Recently, the first self-replicating molecules have been described that are capable of catalyzing different reactions in addition to their own formation. These findings raise the question whether such catalytic promiscuity is a widespread characteristic, or whether it is feature restricted to a special subset of replicators. Another related issue is whether catalytic activity of these systems is sensitive to alterations in the peptide structure. Both of these questions are relevant in the context of evolution. Widespread catalytic promiscuity would be beneficial if replicators are to acquire a metabolism that involves catalysis of different chemical reactions. Furthermore, in order to enable adaptation and acquisition of new traits through mutation and selection, it is desirable that self-replicating molecules can mutate and explore structure space while retaining their catalytic activity. Here we demonstrate that catalytic promiscuity of a class of peptide based self-replicators is indeed a recurrent trait in a significant fraction of the probed structure space.
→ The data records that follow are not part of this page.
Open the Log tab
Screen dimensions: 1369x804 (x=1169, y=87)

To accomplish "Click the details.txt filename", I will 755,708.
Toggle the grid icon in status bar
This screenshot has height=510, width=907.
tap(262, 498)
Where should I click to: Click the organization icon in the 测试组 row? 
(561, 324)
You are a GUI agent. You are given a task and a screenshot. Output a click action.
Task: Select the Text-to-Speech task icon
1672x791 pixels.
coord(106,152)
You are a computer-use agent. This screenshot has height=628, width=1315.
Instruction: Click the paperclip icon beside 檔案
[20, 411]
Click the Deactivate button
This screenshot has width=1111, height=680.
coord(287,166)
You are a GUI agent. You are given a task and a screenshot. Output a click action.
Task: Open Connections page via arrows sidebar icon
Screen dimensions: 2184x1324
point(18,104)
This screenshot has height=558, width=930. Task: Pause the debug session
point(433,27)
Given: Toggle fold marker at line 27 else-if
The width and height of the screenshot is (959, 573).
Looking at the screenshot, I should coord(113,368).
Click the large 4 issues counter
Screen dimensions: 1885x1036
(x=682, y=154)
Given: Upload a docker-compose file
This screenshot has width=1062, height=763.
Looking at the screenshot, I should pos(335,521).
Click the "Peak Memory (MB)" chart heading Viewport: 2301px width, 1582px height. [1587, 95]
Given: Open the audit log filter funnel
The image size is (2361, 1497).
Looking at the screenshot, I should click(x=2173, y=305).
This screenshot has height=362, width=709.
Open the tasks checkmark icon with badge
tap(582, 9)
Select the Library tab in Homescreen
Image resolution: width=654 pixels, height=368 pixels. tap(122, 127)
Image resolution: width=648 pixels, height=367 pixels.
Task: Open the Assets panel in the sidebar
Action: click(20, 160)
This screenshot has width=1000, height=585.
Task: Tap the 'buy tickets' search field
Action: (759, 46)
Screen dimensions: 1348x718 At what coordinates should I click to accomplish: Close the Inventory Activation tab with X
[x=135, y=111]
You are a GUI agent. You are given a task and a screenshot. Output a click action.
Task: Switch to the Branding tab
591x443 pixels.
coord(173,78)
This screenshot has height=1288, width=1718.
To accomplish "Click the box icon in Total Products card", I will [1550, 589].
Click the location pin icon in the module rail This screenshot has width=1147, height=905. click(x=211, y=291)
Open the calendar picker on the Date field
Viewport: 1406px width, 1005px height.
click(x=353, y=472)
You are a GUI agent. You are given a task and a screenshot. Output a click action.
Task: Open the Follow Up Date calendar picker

Specifically, we investigated eighteen self-assembly driven self-replicators, each made from a different single building block, and six replicators that emerged from a binary building block mixture. Most of these were found to catalyze both the retro-aldol reaction of methodol, as well as the cleavage of fluorenylmethoxycarbonyl (FMOC) groups. No obvious correlation exists between the efficiencies with which replicators catalyze these two reactions, indicating that the reactions have different requirements with respect to catalyst structure. The degree of catalytic activity varied with replicator structure spanning up to three orders of magnitude. Of the binary mixtures, most gave replicators with activities in between those of the replicators made of the corresponding individual building blocks. However, in one instance, where specific interactions promote the formation of a specific two-building-block replicator mutant, this species had an activity that exceeded that of the corresponding single-building-block replicators. These observations imply that evolutionary enhancement of a specific catalytic activity of self-replicating molecules should be possible also in a regime where mutation rates are relatively high.